Phelan agrees. In her experience, she says that many consumers are willing to pay a premium for handmade products with an attention to detail and the mark of the maker. ‘There has been a growing appreciation of the time, effort and expertise that goes into creating handmade products, and a recognition that these products often have a unique quality that cannot be replicated by machine-made items.
Phelan says that all of Sturt’s term classes and weekend workshops in contemporary craft are booked out in days, many with long waiting lists, ‘which reaffirms the relevance and value of making for well-being’. People are happy to pay for these experiences of learning new skills – and pay handsomely.
One third of this year’s full-time Sturt School for Wood furniture students are health workers – nurses, doctors and paramedics seeking a more meaningful, mindful work/life balance.
This is echoed by Parkes: ‘At JamFactory, over the past few years, we have seen a tremendous growth in enrolments in our various short courses, with people wanting to get hands-on and learn how to make things out of clay, glass, metal or timber… Participants in these workshops walk away with a sense of achievement, but also a greater appreciation for the skill required to make things well.’
The tricky dollar discussion of wages
Unlike the public services, or trades with structured apprenticeships and awards, the arts has never had regulation around what is pay – let alone what should be paid to artisans, artists and arts professionals.
The campaign for an artist wage, and to be paid on an equal/or flat professional footing, has made it difficult for some makers to take on an assistant. This is especially difficult in a studio medium like glass that requires studio hire and often a number of assistants, on top of increasing energy costs, freight costs etc. It is a very tiered profession in terms of roles and levels of skill in making, but payment recognising that tier is not always reflected in assistant fees.
So a new graduate may charge the same fee to assist as someone with 20 years of experience because that is ‘the going rate’. Navigating that is difficult, as it is inappropriate today to say, ‘Look, you’re not quite at that pay rate yet.
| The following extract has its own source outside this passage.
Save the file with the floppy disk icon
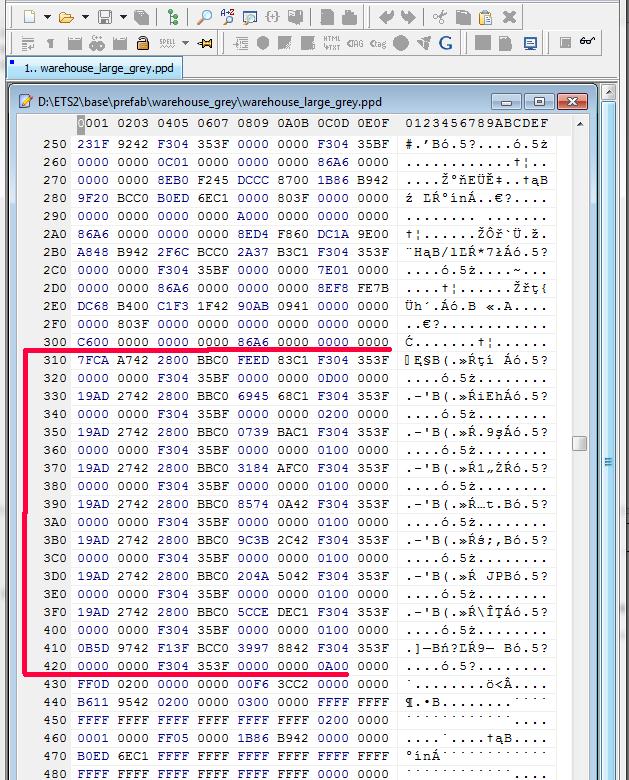This screenshot has height=780, width=629. 103,17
Please pull it back a little bit.’
Adding to that, makers are finding themselves in a situation where they are not getting the skill they are paying for, due to the lack of skilled assistance available.
Parkes says, ‘Paying fair hourly rates to recent university graduates for blowing glass or assisting with production of pottery is entirely appropriate in a fair and modern work environment, but it is also very challenging, as university art and design schools do not teach making skills as such and there are almost no obvious vocational training pathways for ceramics and glass.’
There is another veiled problem underlying this pay for skill pressure point. By charging the same level as a seasoned professional, recent graduates actually push themselves out of a position of growth, and they lose that career trajectory, because they price themselves out of it too early.
Aimee Frodsham, Artistic Director of Canberra Glassworks, says that there is the added challenge of losing talent ‘to the other economies, if we can’t pay them comparably’.
Parkes adds: ‘In the case of glass-blowing, we currently have an unmet demand for skilled labour to produce awards, products and artworks for a variety of clients, but unless we’re prepared to look at skilled migration programs, we accept that we need to pay a high labour cost and absorb a high rate of failure to contribute to the training of recent art school graduates to broaden the pool of talent we can draw on.
‘In recent years we have worked hard to increase rates of pay for very skilled makers to both recognise the value of their skill and to incentivise the attainment of skill,’ he concludes.
It is a complex landscape that is in flux, with constantly changing conditions. The challenge is not exclusive to makers, artists and writers. Ultimately, however, it is a decision that the individual maker must make – what will they accept for their ‘valued’ skill?